ASSIGNED TASK
From the entries below, return only the lines starting at the one that contains "Task: Click the Review your trip heading" and ending at the one that contains "Screen dimensions: 1949x704", exactly as they stand.

*** INPUT RECORDS Section Begins ***

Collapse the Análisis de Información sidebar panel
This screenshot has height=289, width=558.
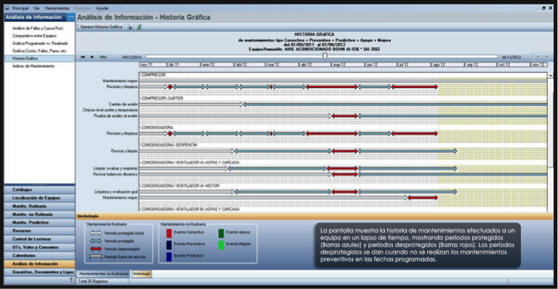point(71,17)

*** INPUT RECORDS Section Ends ***
*** INPUT RECORDS Section Begins ***

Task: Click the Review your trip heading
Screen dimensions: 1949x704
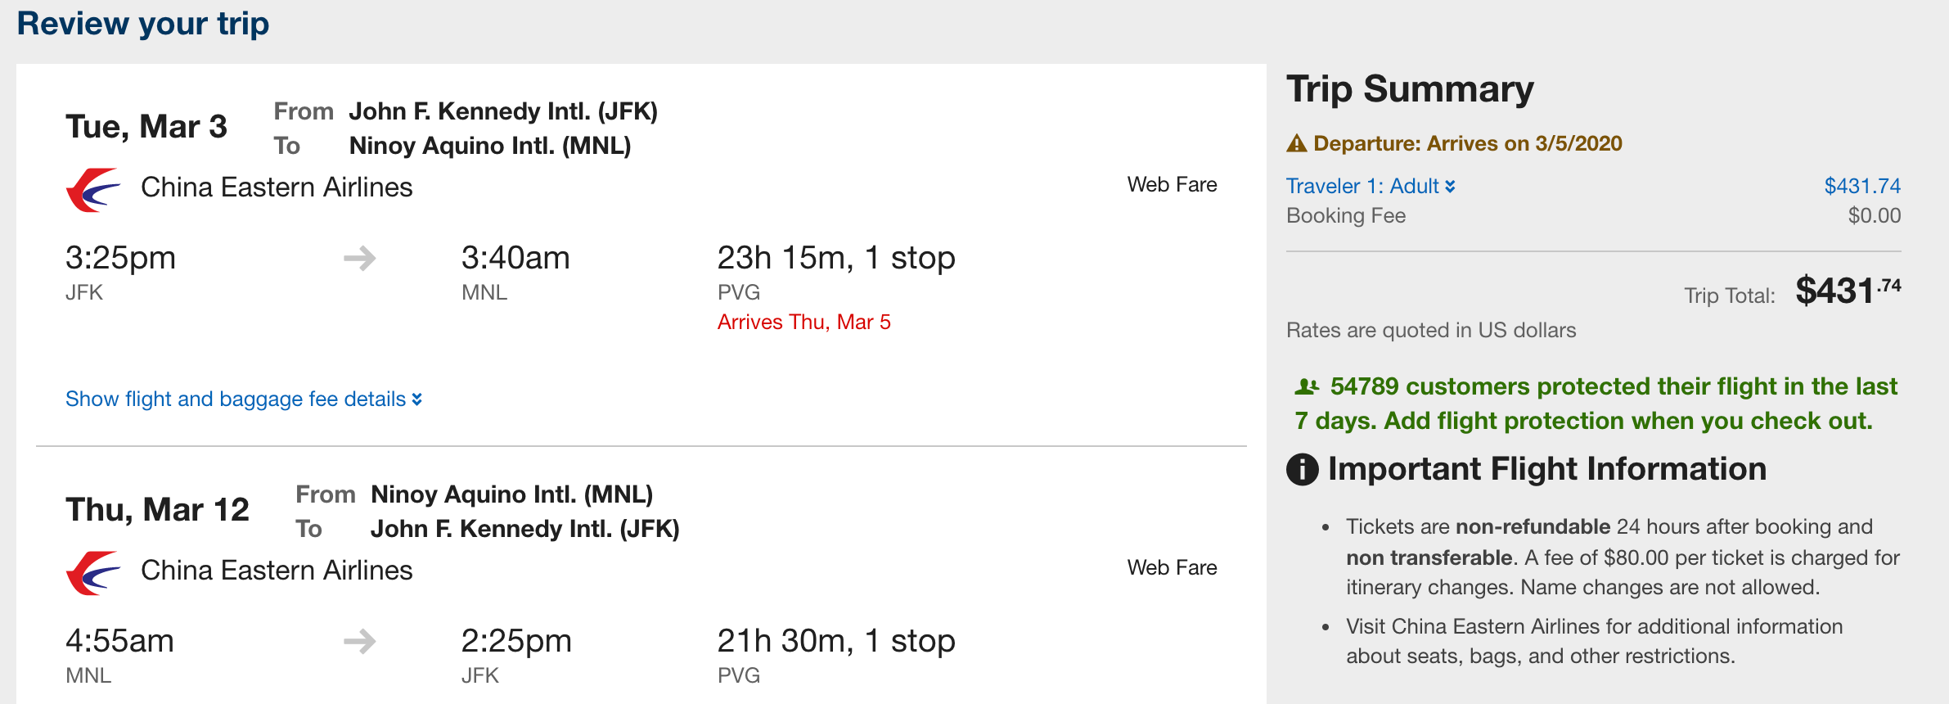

*** INPUT RECORDS Section Ends ***

OUTPUT
Task: Click the Review your trip heading
Screen dimensions: 1949x704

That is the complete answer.